WHAT YOU NEED TO DO: Copy out the material word for word, everything from its very first line down to the line holding "point(1515,80)", both of those lines included.

== DATASET RECORDS

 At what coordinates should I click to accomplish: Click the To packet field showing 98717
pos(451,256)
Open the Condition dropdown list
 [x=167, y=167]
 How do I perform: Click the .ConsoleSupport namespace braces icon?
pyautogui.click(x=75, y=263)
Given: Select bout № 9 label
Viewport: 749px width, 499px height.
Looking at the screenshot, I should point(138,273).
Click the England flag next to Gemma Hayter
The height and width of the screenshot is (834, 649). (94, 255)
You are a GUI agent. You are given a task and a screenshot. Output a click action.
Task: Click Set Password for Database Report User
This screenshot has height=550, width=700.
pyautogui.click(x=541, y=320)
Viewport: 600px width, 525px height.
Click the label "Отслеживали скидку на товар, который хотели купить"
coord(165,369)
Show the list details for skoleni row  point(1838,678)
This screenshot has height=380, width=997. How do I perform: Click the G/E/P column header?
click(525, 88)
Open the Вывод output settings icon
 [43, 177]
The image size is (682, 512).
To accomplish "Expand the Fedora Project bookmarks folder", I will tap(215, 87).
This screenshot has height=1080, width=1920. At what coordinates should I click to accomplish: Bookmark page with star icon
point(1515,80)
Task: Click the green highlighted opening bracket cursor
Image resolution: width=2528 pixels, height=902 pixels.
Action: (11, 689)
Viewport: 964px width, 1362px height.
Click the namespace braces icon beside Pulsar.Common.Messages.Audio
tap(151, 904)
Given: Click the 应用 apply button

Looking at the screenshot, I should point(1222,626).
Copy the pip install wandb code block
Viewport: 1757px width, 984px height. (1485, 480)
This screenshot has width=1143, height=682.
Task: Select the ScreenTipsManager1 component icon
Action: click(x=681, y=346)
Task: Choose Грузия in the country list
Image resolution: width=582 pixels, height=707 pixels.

====

REPLY TO THE EXERCISE:
 At what coordinates should I click to accomplish: Click the To packet field showing 98717
pos(451,256)
Open the Condition dropdown list
 [x=167, y=167]
 How do I perform: Click the .ConsoleSupport namespace braces icon?
pyautogui.click(x=75, y=263)
Given: Select bout № 9 label
Viewport: 749px width, 499px height.
Looking at the screenshot, I should point(138,273).
Click the England flag next to Gemma Hayter
The height and width of the screenshot is (834, 649). (94, 255)
You are a GUI agent. You are given a task and a screenshot. Output a click action.
Task: Click Set Password for Database Report User
This screenshot has height=550, width=700.
pyautogui.click(x=541, y=320)
Viewport: 600px width, 525px height.
Click the label "Отслеживали скидку на товар, который хотели купить"
coord(165,369)
Show the list details for skoleni row  point(1838,678)
This screenshot has height=380, width=997. How do I perform: Click the G/E/P column header?
click(525, 88)
Open the Вывод output settings icon
 [43, 177]
The image size is (682, 512).
To accomplish "Expand the Fedora Project bookmarks folder", I will tap(215, 87).
This screenshot has height=1080, width=1920. At what coordinates should I click to accomplish: Bookmark page with star icon
point(1515,80)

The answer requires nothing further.